Today Is the 102
nd anniversary of Ronald Reagan's birth.
Many revere the man not so much for his years in office but for voicing his vision of American ideals clearly and with enthusiasm. Among the best examples of that vision was elucidated in his 1964 stump speech "A Time for Choosing." Excerpt:
You and I are told increasingly we
 have to choose between a left or  right. Well I'd like to suggest there
 is no such thing as a left or  right. There's only an up or down: up to
 man's ages-old dream, the  ultimate in individual freedom consistent 
with law and order, or down to  the ant heap of totalitarianism. And 
regardless of their sincerity, their humanitarian motive, those who 
would trade our freedom for security have embarked on this downward 
course. 
It was delivered on behalf of Barry Goldwater's run for president. But far more effectively, it established Mr.

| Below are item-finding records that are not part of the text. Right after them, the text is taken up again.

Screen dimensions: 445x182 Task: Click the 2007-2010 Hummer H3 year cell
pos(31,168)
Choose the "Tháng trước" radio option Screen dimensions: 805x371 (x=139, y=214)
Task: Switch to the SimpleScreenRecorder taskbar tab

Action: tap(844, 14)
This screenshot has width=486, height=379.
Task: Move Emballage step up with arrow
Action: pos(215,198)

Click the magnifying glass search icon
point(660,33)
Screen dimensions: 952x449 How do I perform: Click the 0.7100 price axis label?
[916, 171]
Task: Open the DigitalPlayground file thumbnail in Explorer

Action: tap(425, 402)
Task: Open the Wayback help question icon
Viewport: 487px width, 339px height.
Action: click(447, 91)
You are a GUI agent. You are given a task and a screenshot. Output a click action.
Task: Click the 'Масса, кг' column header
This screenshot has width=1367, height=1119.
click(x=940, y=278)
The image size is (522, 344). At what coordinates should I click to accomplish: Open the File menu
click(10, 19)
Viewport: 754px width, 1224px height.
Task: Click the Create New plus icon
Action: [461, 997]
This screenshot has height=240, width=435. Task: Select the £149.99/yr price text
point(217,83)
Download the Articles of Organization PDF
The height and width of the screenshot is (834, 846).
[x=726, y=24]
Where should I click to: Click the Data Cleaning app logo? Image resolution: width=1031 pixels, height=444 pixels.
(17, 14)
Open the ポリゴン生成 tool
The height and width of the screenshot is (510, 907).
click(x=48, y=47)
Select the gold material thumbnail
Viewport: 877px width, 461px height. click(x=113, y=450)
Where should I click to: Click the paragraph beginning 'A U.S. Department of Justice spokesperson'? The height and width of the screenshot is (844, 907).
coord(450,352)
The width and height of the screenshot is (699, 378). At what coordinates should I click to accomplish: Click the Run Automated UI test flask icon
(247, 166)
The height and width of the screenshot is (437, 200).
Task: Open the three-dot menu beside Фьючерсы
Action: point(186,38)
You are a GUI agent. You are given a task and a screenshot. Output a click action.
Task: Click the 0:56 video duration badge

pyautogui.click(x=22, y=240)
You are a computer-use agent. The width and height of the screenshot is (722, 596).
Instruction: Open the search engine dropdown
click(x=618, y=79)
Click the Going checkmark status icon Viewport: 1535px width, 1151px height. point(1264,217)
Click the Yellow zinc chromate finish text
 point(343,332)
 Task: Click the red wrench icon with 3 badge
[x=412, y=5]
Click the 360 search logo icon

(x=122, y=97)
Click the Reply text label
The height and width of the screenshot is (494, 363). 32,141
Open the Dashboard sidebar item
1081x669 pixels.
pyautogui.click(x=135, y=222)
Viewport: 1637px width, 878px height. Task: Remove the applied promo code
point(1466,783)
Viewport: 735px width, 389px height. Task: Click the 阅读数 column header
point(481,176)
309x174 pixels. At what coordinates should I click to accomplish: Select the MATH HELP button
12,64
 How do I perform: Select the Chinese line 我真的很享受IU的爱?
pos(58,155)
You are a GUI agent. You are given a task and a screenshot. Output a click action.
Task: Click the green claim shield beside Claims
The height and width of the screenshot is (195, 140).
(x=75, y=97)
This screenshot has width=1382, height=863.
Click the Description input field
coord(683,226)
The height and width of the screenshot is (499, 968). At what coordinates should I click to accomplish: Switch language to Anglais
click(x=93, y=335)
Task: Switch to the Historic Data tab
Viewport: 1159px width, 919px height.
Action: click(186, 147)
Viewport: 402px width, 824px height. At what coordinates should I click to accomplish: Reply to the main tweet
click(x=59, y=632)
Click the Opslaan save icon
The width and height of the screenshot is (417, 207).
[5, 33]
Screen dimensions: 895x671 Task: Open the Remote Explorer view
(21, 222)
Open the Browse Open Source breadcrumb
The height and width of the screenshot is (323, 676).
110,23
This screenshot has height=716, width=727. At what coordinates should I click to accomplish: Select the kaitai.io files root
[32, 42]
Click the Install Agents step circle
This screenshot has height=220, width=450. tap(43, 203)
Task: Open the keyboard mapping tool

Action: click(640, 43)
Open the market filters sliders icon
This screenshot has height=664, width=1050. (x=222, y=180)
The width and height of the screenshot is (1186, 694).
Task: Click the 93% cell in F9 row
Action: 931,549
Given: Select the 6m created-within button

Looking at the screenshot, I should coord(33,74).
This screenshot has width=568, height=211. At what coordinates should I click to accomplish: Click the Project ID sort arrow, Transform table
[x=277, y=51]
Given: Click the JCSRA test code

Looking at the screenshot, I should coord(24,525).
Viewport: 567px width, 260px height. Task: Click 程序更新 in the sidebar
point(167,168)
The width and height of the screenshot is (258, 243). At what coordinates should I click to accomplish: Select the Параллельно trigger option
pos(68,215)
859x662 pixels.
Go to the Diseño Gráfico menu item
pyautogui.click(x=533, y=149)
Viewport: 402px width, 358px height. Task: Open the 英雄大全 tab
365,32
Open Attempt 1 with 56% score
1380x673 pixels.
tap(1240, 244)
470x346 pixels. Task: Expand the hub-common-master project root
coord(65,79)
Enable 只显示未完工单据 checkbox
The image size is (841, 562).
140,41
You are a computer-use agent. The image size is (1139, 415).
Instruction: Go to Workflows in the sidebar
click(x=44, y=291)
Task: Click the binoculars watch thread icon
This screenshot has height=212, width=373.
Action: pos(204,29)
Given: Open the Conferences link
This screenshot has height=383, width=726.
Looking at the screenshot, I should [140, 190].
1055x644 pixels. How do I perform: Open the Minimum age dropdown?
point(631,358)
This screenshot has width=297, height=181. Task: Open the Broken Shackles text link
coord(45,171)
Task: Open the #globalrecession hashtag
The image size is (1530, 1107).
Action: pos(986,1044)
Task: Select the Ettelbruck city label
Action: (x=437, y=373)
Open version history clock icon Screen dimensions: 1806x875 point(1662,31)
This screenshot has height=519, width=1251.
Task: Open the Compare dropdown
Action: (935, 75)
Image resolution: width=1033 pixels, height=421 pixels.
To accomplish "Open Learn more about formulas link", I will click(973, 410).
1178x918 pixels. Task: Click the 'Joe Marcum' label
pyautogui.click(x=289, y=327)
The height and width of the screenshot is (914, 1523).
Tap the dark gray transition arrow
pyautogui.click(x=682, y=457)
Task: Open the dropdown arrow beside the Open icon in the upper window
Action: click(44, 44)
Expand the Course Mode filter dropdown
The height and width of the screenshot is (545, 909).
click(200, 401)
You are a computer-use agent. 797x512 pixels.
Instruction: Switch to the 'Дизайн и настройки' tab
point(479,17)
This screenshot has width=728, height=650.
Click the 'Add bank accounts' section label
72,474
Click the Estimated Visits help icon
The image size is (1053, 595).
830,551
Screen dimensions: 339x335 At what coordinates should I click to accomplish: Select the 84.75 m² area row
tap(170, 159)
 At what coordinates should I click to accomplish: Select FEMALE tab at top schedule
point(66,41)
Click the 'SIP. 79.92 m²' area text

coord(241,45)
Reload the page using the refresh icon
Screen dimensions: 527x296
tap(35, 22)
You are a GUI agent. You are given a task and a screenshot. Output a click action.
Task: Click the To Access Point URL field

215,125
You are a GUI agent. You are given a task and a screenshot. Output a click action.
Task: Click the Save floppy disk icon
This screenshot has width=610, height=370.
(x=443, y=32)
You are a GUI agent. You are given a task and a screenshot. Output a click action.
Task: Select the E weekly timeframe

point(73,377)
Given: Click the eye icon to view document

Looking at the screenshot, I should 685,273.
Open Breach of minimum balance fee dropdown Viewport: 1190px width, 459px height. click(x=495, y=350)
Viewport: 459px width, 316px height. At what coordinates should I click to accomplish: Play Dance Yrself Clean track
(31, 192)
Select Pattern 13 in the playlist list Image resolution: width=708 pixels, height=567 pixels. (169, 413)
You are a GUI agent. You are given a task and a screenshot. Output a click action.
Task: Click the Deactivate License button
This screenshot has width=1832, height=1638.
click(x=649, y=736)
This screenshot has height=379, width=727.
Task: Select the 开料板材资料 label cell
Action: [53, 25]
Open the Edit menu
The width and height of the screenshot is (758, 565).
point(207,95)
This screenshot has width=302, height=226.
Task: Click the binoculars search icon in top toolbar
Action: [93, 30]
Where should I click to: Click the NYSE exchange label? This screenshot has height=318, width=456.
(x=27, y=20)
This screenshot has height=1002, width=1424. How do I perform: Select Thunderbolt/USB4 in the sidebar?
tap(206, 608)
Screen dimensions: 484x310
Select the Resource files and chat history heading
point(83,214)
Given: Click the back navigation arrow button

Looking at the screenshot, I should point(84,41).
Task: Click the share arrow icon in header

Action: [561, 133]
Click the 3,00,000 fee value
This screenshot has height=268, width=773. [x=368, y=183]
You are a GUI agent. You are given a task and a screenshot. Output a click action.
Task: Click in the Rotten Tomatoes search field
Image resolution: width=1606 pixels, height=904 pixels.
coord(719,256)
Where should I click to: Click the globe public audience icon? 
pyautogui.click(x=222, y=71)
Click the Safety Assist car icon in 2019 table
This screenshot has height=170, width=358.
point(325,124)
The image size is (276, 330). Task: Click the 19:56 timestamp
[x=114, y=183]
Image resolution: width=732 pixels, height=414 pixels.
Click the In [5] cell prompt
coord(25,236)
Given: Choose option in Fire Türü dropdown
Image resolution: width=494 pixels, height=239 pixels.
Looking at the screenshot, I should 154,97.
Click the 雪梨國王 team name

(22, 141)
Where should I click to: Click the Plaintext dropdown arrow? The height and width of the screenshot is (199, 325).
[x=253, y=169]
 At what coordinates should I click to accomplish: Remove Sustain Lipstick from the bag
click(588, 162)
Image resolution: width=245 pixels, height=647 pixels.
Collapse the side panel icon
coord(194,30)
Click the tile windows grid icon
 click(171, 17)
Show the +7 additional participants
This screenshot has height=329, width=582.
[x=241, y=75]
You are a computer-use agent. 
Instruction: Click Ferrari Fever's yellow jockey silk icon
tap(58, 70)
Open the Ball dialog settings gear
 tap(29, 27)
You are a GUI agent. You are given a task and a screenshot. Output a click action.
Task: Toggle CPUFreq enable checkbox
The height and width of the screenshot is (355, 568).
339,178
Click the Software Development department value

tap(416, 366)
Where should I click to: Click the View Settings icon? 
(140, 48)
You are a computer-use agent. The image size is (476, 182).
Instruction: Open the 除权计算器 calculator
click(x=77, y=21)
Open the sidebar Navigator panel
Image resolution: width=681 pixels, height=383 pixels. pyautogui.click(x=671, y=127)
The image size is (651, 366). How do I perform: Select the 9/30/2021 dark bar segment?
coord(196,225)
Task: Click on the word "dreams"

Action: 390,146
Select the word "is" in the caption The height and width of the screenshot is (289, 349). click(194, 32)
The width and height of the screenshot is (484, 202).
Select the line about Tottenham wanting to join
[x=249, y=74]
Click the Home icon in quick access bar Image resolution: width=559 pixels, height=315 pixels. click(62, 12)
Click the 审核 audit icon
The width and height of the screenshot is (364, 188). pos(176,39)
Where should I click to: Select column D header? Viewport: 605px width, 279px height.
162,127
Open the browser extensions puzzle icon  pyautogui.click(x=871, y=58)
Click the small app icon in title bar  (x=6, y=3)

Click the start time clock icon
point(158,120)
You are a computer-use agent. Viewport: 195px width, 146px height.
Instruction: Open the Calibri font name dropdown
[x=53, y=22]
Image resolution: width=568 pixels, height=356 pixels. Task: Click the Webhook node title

Reagan as a first-rate conservative voice in America.
Wait. Don't leave yet just because you think you have heard the 1964 speech before. 
Some time in Mr Reagan's first term as president, circa 1982, while traveling in my car, I heard what I consider to be a very important expansion on that speech. I have repeatedly tried to find that later version, but I have not yet succeeded.
So I had a dilemma. Continue to search and wait to pass along what Mr. Reagan attempted to portray or pass along his words as best as I could recall. I made the decision a few years ago that until  someone answers my request to unearth the last version of that speech and provide the man's actual words, I would on various occasions publish it. It is what I remember about Mr. Reagan's more detailed explanation of the political mechanism that Americans find themselves saddled with and he meant for you to know it.
He clearly was attempting to provide us with a new model that could be used to override the Marxist model that he rejected. In my opinion he was correct in rejecting it. 
When we stick to the mono-directional model made famous by Marx and promulgated by our media, we are playing on the field of their choosing. Mr. Reagan offered us an alternative, and we ought to have learned to listen to him by now.
Please forgive me my inabilities to be precise. It is more important that those who love freedom know the essence of his vision as I recall them.
Thank you.
As best as I can recall, Mr. Reagan referred to a political platform. He likened what he considered to be the Marxist political spectrum of left and right to a see-saw of
 a platform.
The Left would gain control, and they'd pile up programs 
on their side of the platform. The foundation beneath the platform would
 begin to sink from the weight of their efforts. This resulted in the 
platform being tilted noticeably. It made the voters feel uncomfortable.
 So the voters would turn to the Right to straighten things out. 
Well the right might try to prop up the left side a bit, and refill 
the foundation, but in doing so, they'd dig a hole under their side of 
the platform next. Those who gain power always have interests who want 
something back -- usually in the form of legislation that favors them or
 taxes their competitors -- for their support. Thus the weight of these 
efforts and favors repaid cause the platform to tip to the right this 
time. That sinking feeling leaves the voters uncomfortable again.
So the voters would then put the Left back into power. And the Left 
would begin to fill in the hole under the right, but pile up more 
programs on their side and drive their side of the platform even deeper 
into the foundation of America's liberties.
And so it would go on, back and forth, Left and Right, Left then 
Right. Pretty soon the citizens of this great nation would find 
themselves in a pit of despair; a pit dug by the machinations of those 
who built up the oppressive weight of government. Government has been 
built up incrementally, one law after another, ruling upon ruling, 
practice becoming entrenched policy. And it was all done under the guise
 of representing a left or a right side, but both headed in one 
direction -- into the pit of tyranny. All those vested interests would 
insist it stay that way. Worse, as they'd get more 
demanding they'd cloak it with fairness. They were owed all 
that they'd "earned" for their efforts to gain "their people" power in 
the past.
At some point the vast majority of Americans will insist on climbing 
out of the hole dug for them by this political machine -- that single 
minded and ruthless incremental see-saw of power-seeking achieved by 
eating away at the foundation of our liberties. Taxes and regulations 
and busybodyness that is in no way justified in a nation dedicated to 
individual freedom.
Americans were passed a birthright containing the fresh air of 
freedom. It is what  our Founders had envisioned, and it is what our 
fathers fought to keep. And it's pretty much still been available to 
most Americans for around 200 years. If we do not stop the digging soon,
 somewhere along the way, Americans will demand to be let out of this 
pit. May God bless them then as He has in the past.
It is my opinion that the Tea Party movement is the realization of Mr. Reagan's vision. 
We will no longer limit ourselves to the thinking that we must choose to
 accept a Left or a Right.  We are trying to climb out of the Marxist/Statist pit dug by influential forces who've been incrementally overriding the restraints on their power. We are seeking freedom from the tyranny of 
those tired old partisans who claim to be working for our common good but 
are enthusiastically enslaving us and our posterity.